↓
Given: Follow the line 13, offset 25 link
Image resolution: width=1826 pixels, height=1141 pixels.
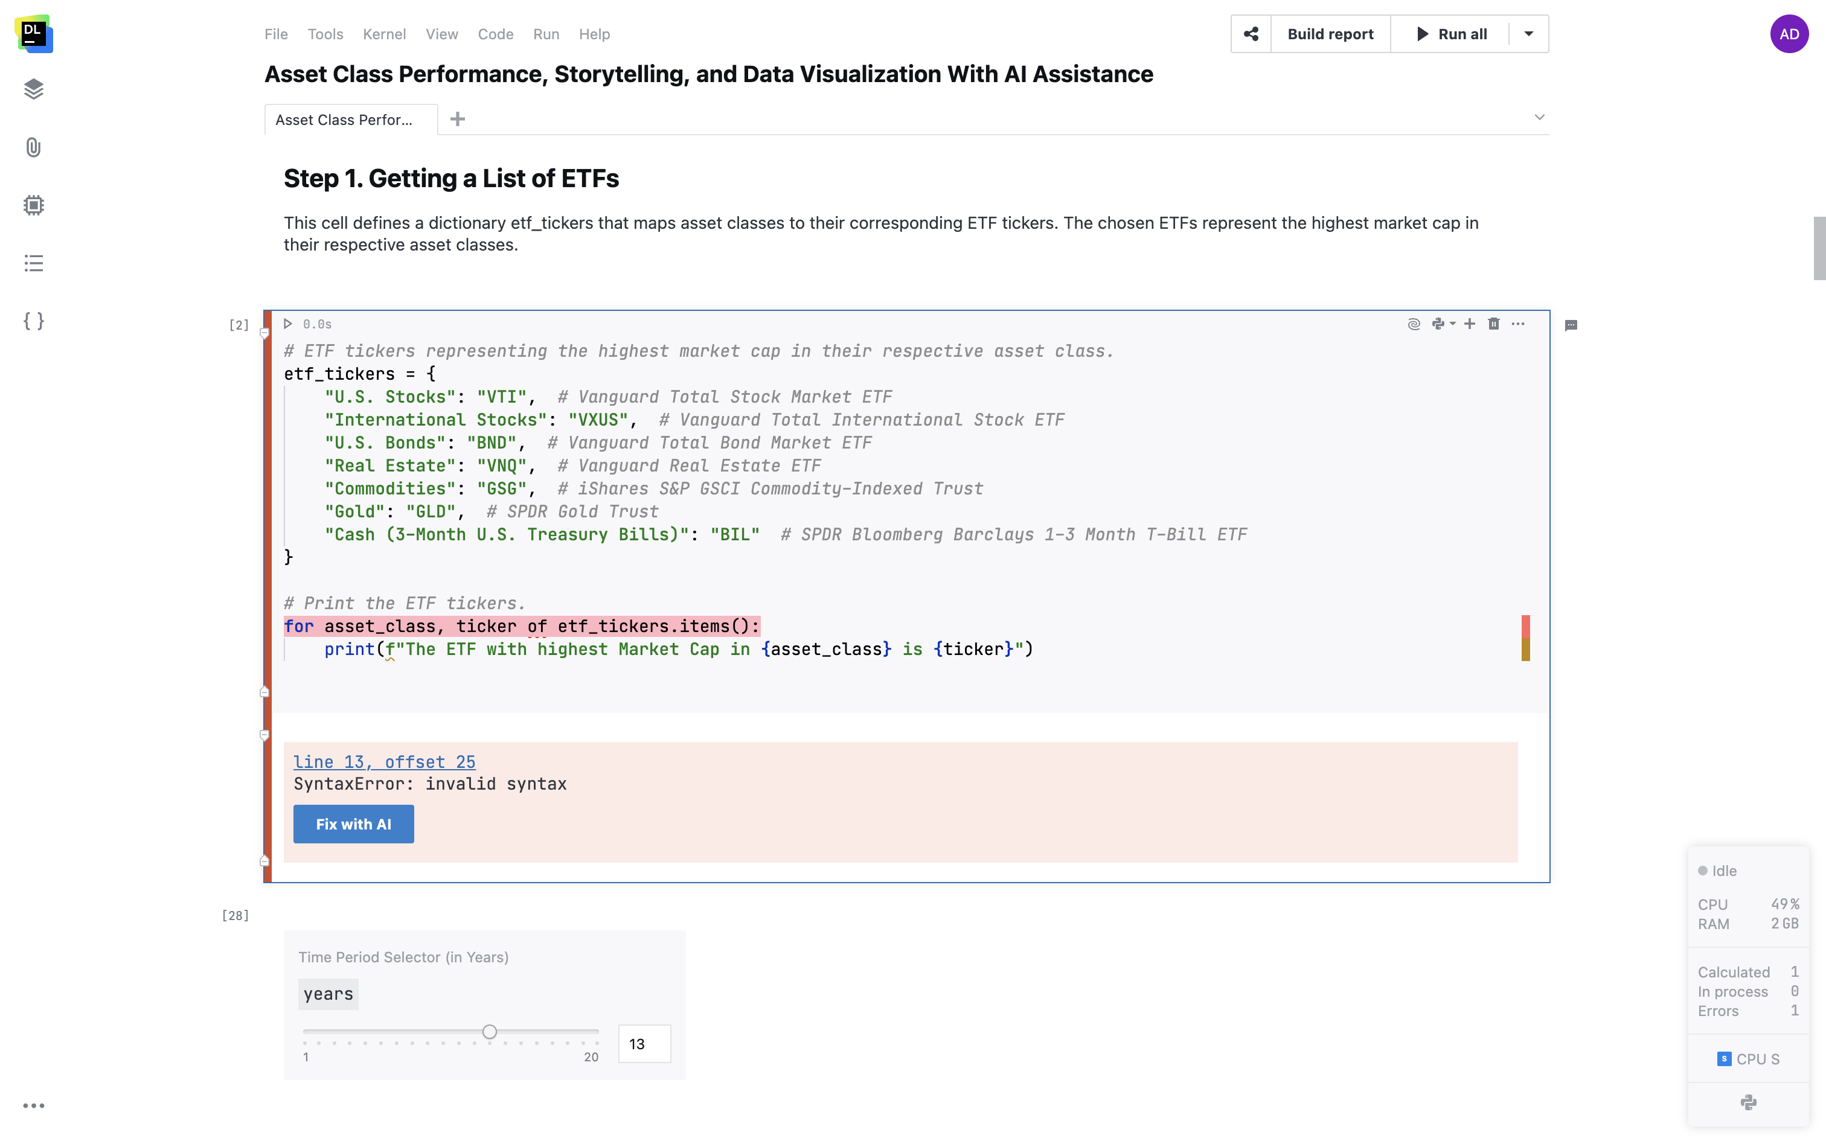Looking at the screenshot, I should click(384, 762).
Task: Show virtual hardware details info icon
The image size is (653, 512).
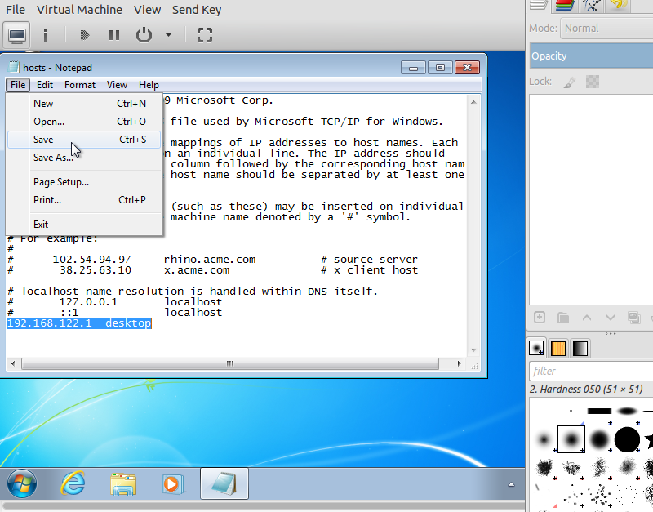Action: click(45, 35)
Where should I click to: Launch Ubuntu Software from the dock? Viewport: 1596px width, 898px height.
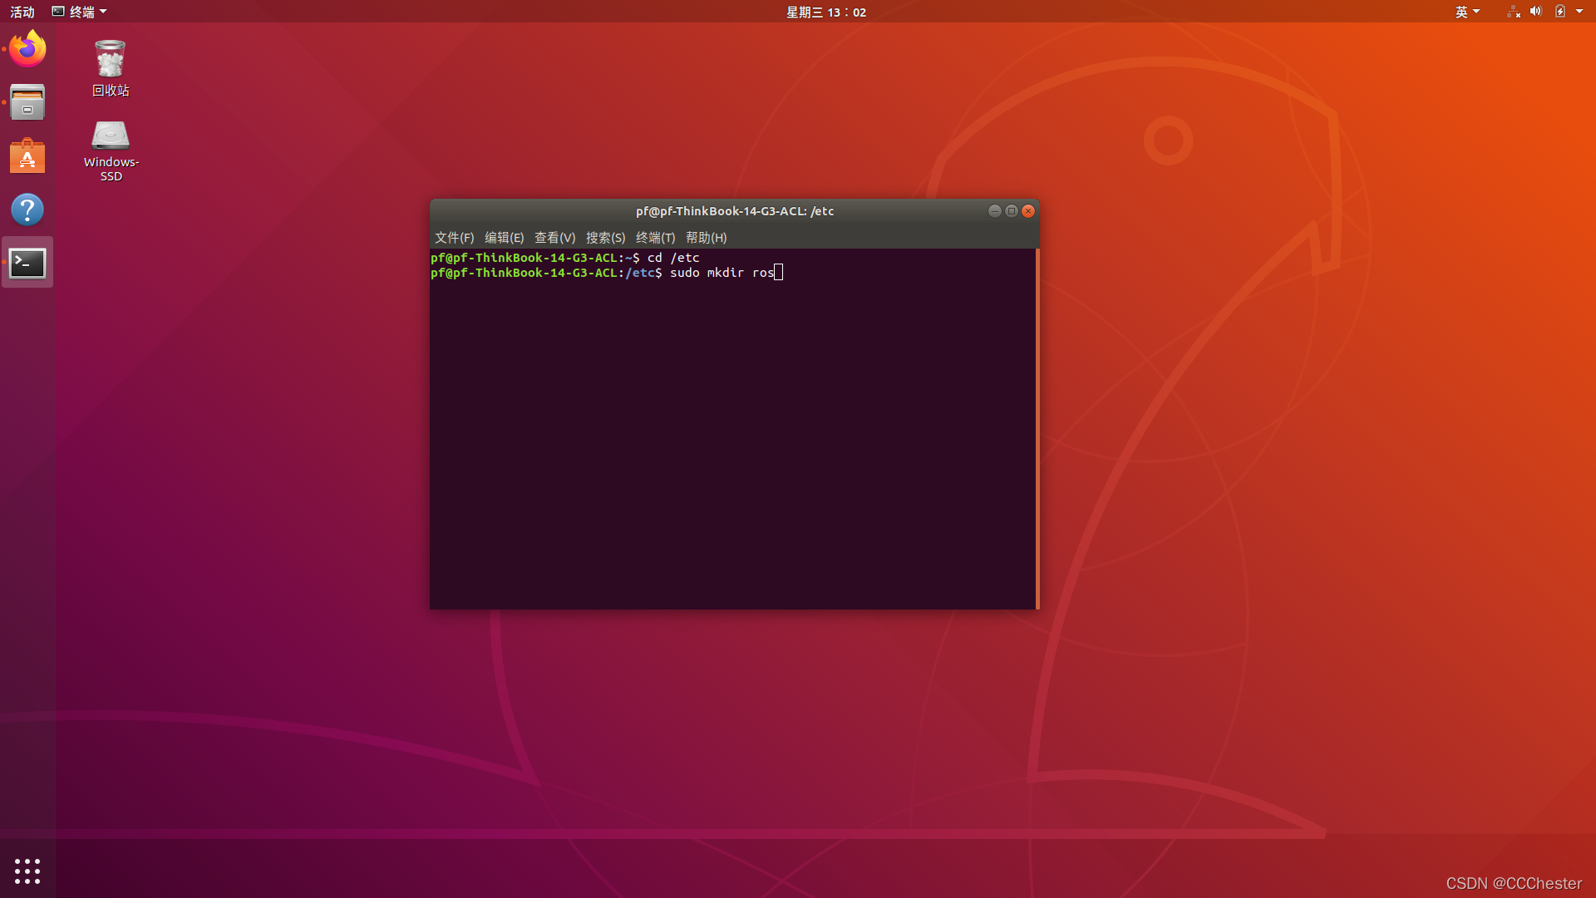pos(27,156)
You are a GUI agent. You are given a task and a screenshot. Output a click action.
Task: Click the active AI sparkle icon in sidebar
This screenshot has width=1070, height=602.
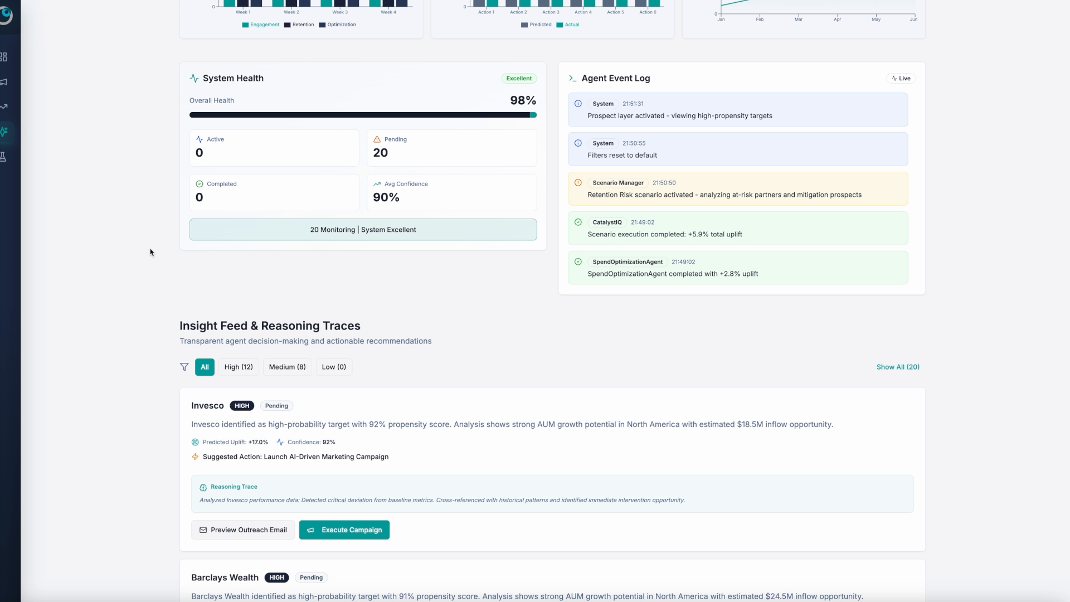point(4,132)
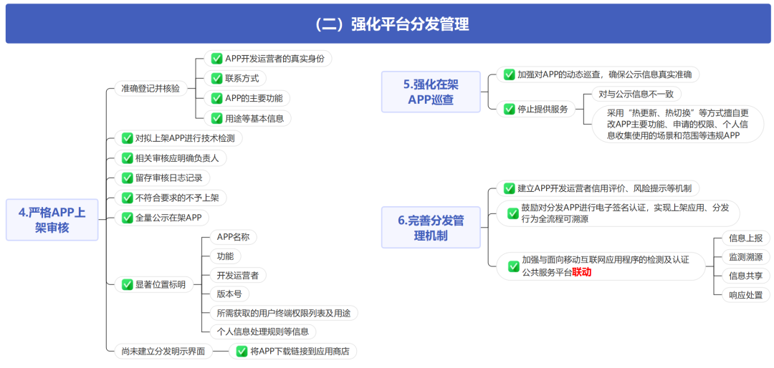Click the check mark on 留存审核日志记录
774x368 pixels.
pyautogui.click(x=127, y=178)
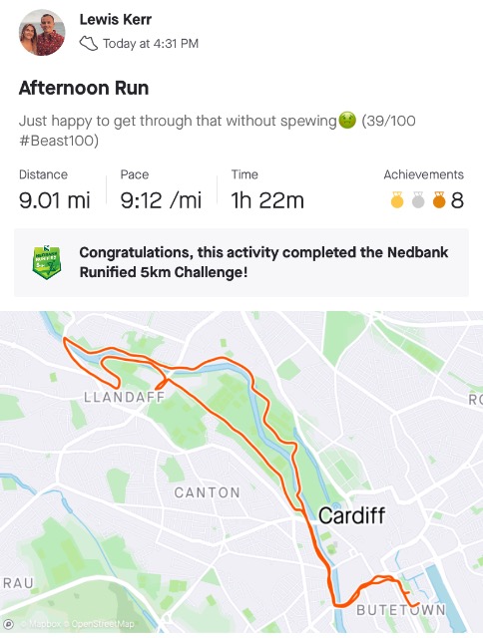Open the OpenStreetMap attribution link
Screen dimensions: 483x638
[x=103, y=624]
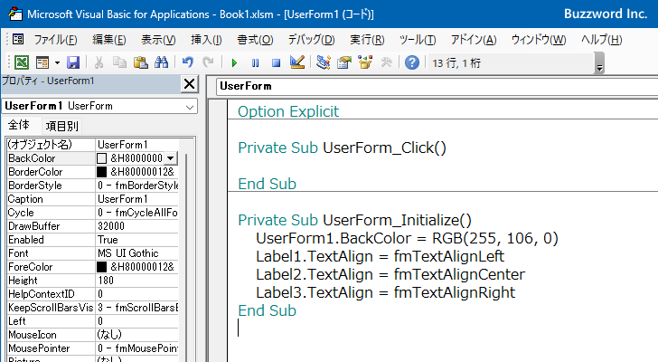
Task: Select the Caption property value field
Action: (x=136, y=199)
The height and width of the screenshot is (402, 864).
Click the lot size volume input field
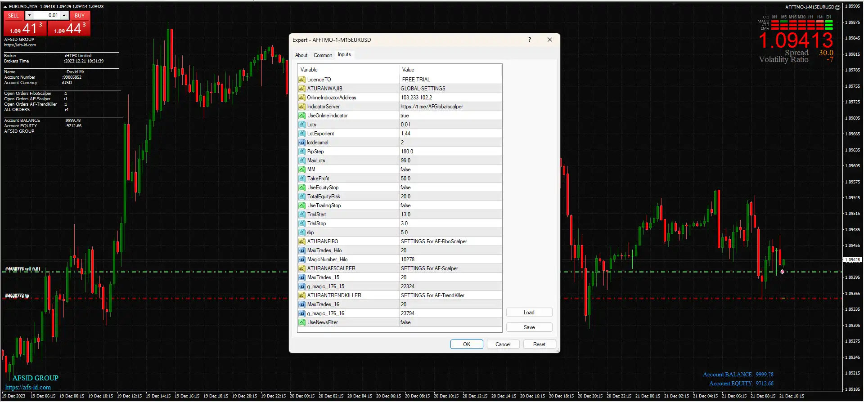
↑
# WHAT YOU SHOULD DO:
Substitute "symbol" for "icon" throughout the material above and reproduce it with everything else unchanged. Leave the pictures out.

# WORKED SOLUTION:
Given: Follow the line 13, offset 25 link
Image resolution: width=1826 pixels, height=1141 pixels.
Looking at the screenshot, I should click(384, 762).
Task: Show virtual hardware details info symbol
The image size is (653, 512).
Action: click(45, 35)
Where should I click to: Launch Ubuntu Software from the dock? Viewport: 1596px width, 898px height.
pos(27,156)
You are a GUI agent. You are given a task and a screenshot. Output a click action.
Task: Click the active AI sparkle symbol in sidebar
This screenshot has width=1070, height=602.
point(4,132)
Click the check mark on 留存审核日志记录
774x368 pixels.
pyautogui.click(x=127, y=178)
Open the OpenStreetMap attribution link
Screen dimensions: 483x638
[x=103, y=624]
Task: Select the Caption property value field
Action: (x=136, y=199)
The height and width of the screenshot is (402, 864).
Click the lot size volume input field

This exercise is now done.